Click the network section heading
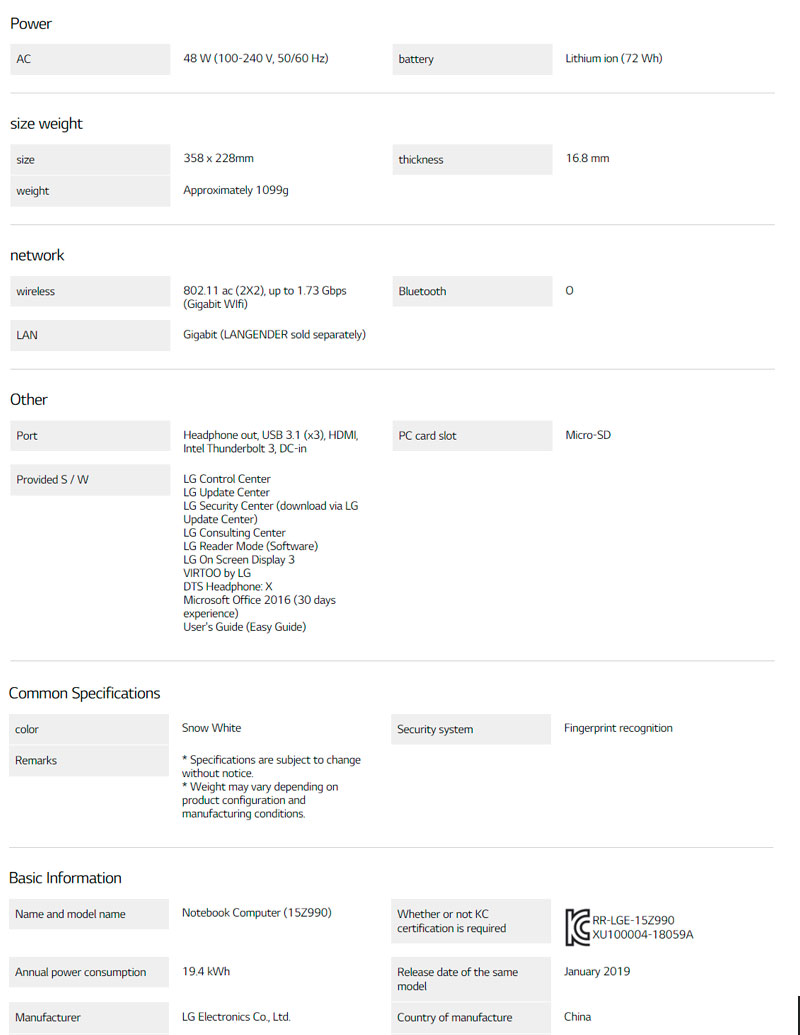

--------------------

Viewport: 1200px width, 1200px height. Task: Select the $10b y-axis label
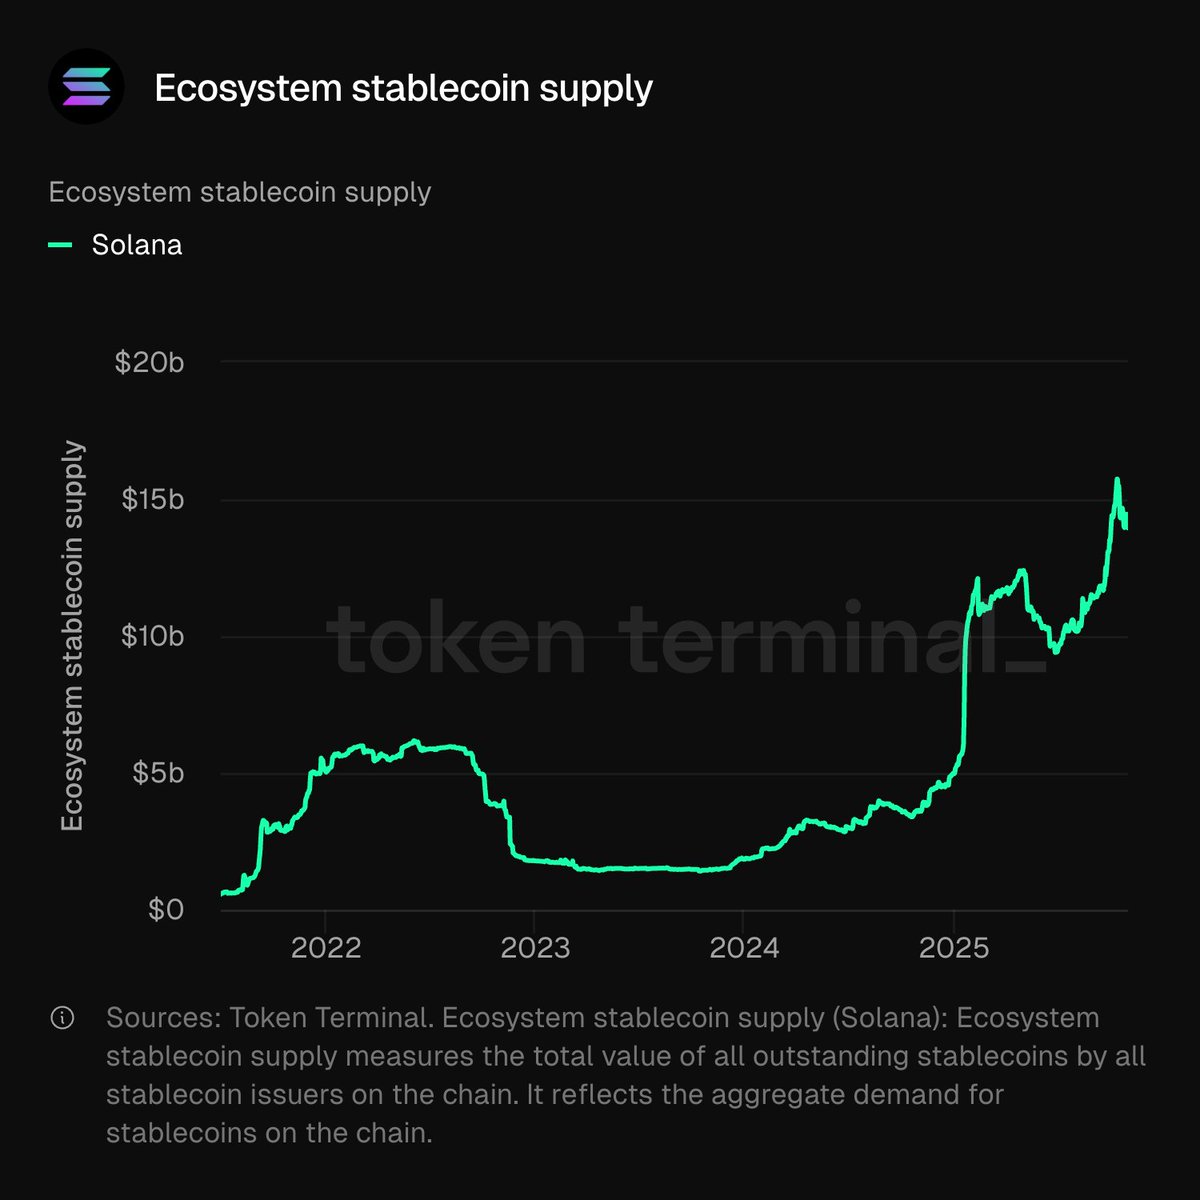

--------------------

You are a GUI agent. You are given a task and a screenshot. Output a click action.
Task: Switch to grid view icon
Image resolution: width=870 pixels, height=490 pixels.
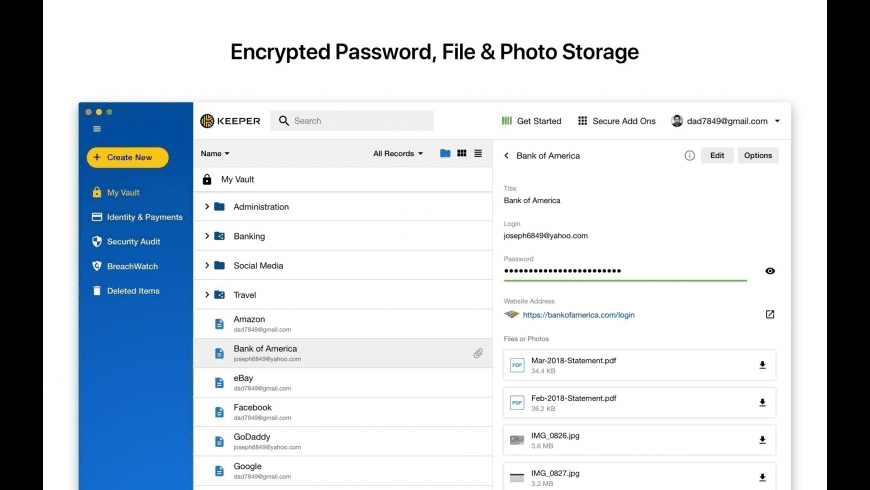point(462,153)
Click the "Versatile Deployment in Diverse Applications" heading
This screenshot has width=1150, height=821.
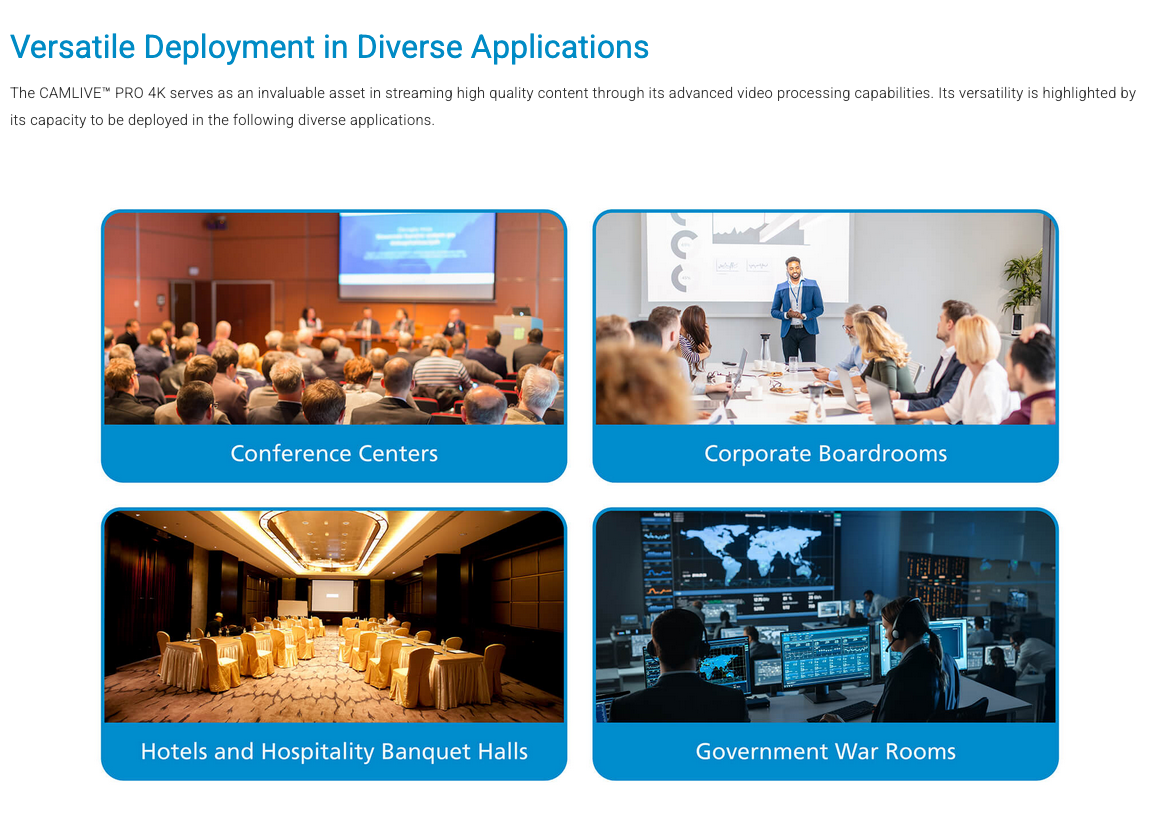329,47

--------------------

Task goal:
Where a line in the records above includes the string "heading", show it.

Solution:
Click the network section heading
Click the "Versatile Deployment in Diverse Applications" heading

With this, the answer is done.